Pixel coordinate grounding data
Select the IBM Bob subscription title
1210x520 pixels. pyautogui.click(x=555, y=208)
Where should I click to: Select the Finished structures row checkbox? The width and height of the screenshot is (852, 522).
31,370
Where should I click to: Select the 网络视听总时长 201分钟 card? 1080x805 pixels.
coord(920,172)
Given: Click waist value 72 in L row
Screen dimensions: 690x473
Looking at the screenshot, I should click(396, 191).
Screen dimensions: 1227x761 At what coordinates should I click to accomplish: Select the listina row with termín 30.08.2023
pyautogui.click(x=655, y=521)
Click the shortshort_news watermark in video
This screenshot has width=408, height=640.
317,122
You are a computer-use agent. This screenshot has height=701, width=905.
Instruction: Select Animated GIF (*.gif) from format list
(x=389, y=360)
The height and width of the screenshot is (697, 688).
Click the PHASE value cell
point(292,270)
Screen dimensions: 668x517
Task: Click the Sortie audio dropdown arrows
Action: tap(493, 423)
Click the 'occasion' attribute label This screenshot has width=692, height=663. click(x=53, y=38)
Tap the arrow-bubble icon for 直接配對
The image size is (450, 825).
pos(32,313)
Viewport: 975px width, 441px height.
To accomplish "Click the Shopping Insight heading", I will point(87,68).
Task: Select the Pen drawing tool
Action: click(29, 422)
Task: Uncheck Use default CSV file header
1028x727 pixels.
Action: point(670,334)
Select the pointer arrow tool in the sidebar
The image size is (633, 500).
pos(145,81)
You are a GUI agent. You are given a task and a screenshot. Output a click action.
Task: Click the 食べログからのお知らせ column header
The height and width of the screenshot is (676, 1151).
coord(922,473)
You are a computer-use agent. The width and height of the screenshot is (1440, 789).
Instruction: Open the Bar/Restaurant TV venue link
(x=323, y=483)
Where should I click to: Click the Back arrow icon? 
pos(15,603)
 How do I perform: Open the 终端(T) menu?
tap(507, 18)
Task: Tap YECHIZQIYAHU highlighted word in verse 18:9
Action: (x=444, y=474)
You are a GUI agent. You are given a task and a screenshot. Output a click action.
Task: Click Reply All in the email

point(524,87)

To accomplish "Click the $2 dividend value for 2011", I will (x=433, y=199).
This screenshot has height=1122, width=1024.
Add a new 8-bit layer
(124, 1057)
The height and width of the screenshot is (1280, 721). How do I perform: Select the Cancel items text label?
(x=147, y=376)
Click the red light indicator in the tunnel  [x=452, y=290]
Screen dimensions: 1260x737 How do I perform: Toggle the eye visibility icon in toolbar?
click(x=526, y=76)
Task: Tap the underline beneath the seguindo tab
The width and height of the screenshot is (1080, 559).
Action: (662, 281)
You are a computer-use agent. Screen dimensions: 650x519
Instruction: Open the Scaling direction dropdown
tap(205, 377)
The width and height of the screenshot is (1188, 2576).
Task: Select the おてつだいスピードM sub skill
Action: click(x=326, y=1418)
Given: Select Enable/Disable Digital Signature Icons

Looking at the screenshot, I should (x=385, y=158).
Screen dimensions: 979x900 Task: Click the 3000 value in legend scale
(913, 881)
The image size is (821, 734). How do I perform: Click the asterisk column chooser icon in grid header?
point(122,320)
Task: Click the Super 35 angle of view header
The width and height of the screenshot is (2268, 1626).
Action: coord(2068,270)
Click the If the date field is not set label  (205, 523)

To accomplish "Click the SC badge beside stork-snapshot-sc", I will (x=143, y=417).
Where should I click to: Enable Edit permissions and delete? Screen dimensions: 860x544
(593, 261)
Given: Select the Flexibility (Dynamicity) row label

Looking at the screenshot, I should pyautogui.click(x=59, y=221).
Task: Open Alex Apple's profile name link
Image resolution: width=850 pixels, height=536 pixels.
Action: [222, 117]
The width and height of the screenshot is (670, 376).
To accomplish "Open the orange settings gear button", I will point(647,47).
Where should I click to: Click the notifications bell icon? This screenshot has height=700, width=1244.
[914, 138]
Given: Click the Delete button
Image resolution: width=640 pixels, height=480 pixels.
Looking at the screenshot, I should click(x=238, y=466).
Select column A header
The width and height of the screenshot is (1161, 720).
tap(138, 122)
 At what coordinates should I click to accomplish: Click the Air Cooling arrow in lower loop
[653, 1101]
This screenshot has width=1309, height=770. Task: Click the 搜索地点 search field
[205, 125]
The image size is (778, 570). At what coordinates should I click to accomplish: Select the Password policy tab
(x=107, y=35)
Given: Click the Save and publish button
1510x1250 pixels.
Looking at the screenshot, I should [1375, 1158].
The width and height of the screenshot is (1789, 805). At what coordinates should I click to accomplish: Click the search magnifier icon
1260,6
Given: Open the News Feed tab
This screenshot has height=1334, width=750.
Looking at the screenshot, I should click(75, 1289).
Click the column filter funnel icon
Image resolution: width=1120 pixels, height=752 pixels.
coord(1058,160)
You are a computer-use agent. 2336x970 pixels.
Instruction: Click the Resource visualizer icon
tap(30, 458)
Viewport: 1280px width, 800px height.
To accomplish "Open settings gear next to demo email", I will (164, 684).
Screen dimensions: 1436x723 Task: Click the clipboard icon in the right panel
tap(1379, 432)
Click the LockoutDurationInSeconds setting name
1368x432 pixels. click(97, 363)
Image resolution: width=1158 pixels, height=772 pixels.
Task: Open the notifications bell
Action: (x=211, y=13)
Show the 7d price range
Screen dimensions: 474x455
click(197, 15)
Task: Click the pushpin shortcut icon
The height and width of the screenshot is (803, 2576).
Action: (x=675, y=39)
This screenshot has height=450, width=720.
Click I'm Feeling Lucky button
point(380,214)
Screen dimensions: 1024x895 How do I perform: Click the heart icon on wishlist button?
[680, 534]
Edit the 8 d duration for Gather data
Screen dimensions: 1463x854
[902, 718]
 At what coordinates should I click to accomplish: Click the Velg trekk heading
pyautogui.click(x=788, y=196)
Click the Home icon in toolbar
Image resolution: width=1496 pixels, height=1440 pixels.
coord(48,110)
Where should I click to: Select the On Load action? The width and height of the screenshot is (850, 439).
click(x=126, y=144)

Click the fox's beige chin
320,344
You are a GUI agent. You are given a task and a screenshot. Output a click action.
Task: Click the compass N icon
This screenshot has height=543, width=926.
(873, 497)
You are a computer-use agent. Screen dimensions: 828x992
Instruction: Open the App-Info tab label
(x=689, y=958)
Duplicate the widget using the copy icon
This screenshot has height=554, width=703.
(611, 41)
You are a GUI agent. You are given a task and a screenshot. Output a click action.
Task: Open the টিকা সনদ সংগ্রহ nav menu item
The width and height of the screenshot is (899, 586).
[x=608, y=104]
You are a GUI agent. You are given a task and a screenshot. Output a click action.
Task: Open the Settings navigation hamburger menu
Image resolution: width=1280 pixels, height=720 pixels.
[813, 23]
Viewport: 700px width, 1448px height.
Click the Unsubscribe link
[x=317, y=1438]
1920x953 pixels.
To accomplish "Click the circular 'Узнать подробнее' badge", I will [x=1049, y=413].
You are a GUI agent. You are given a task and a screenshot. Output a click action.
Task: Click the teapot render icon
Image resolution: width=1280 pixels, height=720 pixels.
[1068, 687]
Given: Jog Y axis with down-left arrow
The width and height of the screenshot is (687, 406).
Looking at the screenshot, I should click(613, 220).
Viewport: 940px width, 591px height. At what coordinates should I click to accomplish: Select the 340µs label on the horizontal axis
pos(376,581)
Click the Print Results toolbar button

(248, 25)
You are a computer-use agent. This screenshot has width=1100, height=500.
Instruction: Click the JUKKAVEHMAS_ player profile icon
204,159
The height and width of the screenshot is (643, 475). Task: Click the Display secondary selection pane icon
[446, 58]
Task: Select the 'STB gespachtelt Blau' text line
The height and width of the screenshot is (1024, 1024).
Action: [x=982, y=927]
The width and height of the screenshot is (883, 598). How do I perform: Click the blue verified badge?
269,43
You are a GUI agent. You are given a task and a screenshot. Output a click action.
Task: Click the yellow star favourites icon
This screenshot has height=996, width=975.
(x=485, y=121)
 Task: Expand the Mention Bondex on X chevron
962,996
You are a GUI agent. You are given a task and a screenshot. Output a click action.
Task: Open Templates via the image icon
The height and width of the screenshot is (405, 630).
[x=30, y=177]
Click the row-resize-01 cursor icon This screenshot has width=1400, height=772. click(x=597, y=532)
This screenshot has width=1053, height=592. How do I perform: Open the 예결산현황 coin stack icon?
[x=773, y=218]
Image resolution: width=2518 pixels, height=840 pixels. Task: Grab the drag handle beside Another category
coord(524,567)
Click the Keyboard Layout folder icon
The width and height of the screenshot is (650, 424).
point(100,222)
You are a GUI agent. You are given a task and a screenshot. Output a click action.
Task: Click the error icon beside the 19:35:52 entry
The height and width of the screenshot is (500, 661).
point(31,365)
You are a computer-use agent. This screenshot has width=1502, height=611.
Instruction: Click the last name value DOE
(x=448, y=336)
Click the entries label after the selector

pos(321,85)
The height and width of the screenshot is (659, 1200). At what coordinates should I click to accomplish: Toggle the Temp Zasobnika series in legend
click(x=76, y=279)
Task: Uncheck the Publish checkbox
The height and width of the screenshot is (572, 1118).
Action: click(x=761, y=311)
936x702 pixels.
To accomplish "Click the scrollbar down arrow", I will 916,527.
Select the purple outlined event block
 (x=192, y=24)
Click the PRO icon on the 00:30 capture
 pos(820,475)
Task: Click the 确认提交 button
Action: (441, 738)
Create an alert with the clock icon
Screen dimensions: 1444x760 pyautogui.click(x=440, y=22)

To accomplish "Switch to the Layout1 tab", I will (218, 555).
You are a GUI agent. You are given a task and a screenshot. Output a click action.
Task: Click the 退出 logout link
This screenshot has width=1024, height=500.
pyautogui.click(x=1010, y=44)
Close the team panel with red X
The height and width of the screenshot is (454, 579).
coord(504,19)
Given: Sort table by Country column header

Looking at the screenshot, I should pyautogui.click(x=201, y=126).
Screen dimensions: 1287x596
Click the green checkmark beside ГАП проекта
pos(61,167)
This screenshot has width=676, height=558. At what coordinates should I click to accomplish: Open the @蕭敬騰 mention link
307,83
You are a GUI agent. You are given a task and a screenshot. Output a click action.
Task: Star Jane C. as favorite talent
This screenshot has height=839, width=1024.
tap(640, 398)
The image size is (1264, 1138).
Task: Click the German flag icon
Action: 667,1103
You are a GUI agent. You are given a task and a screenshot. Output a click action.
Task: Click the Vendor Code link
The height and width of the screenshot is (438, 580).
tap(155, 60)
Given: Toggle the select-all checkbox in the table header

> **GOAL OF THE EXERCISE**:
Using the records above, report how many lines include "gear", with no words around the number.

> **EXERCISE ANSWER**:
2